* **WHAT IS NEEDED**
In the Hacker News thread about whether LLM output is deterministic, what does pretraining maximize?

* **EXTRACT TO READ**

==*==

Hacker News new | ask | show | jobs
by WhitneyLand 529 days ago
> the output token of the LLM (black box) is not deterministic. Rather, it is a probability distribution over all the available tokens

How is this not deterministic? Randomness is intentionally added via temperature.

6 comments

"Temperature" doesn't make sense unless your model is predicting a distribution. You can't "temperature sample" a calculator, for instance. The output of the LLM is a predictive distribution over the next token; this is the formulation you will see in every paper on LLMs. It's true that you can do various things with that distribution other than sampling it: you can compute its entropy, you can find its mode (argmax), etc., but the type signature of the LLM itself is `prompt -> probability distribution over next tokens`.
The temperature in LLMs is a parameter of a regularization step that determines how neuron activation levels get mapped to odds ratios.

Zero temperature => fully deterministic

The neuron activation levels do not inherently form or represent a probability distribution. That's something we've slapped on after the fact

Any interpretation (including interpreting the inputs to the neural net as a "prompt") is "slapped on" in some sense—at some level, it's all just numbers being added, multiplied, and so on.

But I wouldn't call the probabilistic interpretation "after the fact." The entire training procedure that generated the LM weights (the pre-training as well as the RLHF post-training) is formulated based on the understanding that the LM predicts p(x_t | x_1, ..., x_{t-1}). For example, pretraining maximizes the log probability of the training data, and RLHF typically maximizes an objective that combines "expected reward [under the LLM's output probability distribution]" with "KL divergence between the pretraining distribution and the RLHF'd distribution" (a probabilistic quantity).

Under a crossentropy loss the output activations do absolutely represent a probability distribution, since that is what we're modeling.
The output distribution is deterministic, the output token is sampled from the output distribution, and is therefore not deterministic. Temperature modulates the output distribution, but sitting it to 0 (i.e. argmax sampling) is not the norm.
Running temperature of zero/greedy sampling (what you call "argmax sampling") is EXTREMELY common.

LLMs are basically "deterministic" when using greedy sampling except for either MoE related shenanigans (what historically prevented determinism in ChatGPT) or due to floating point related issues (GPU related). In practice, LLMs are in fact basically "deterministic" except for the sampling/temperature stuff that we add at the very end.

> except for either MoE related shenanigans (what historically prevented determinism in ChatGPT)

The original ChatCPT was based on GPT-3.5, which did not use MoE.

There's extra randomness added accidentally in practice: inference is a massively parallelized set of matrix multiplications, and floating point math is not commutative - the randomness in execution order gets converted into a random FP error, so even setting temperature to 0 doesn't guarantee repeatable results.
Only if the inference software doesn't guarantee concurrency, which is CS 101
This sort of nondeterministic scheduling of non associative floating point ops is essentially running at the level of GPU firmware, so, I would imagine that in this case, Nvidia is aware.
The output "token"

Yes, you can sample deterministically, but that's some combination of computationally intractable and only useful on a small subset of problems. The black box outputting a non-deterministic token is a close enough approximation for most people.

==*==

* **DATA EXCERPT**
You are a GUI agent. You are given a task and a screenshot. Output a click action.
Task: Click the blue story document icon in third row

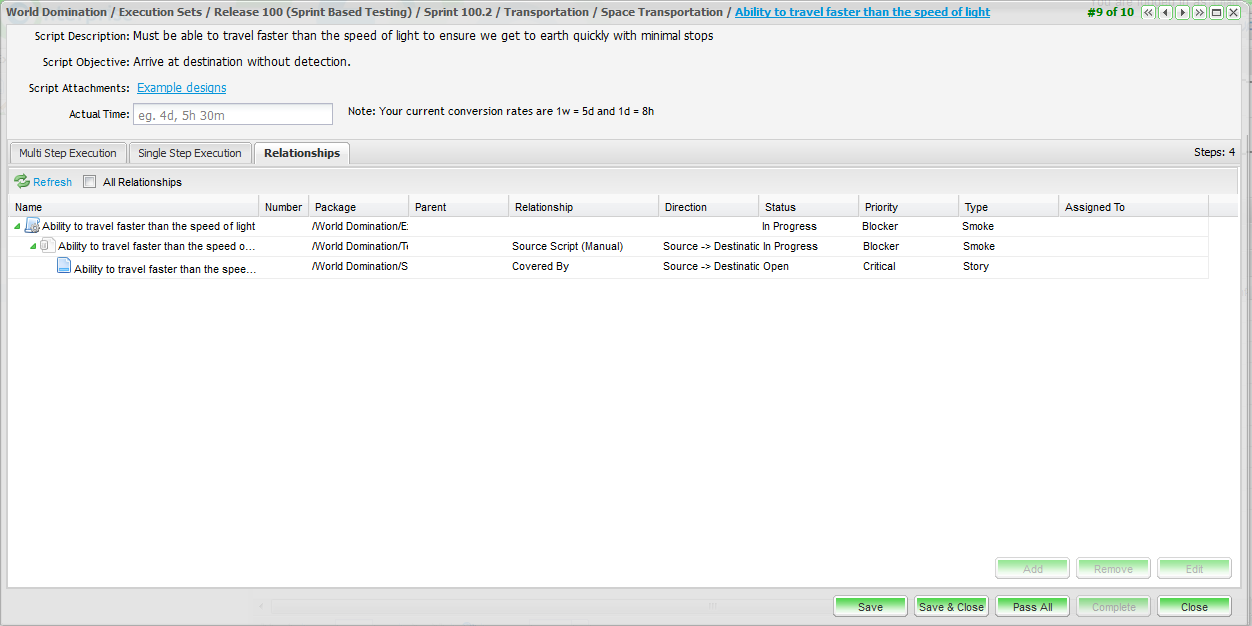[x=64, y=266]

==*==

* **RESPONSE BELOW**
The log probability of the training data.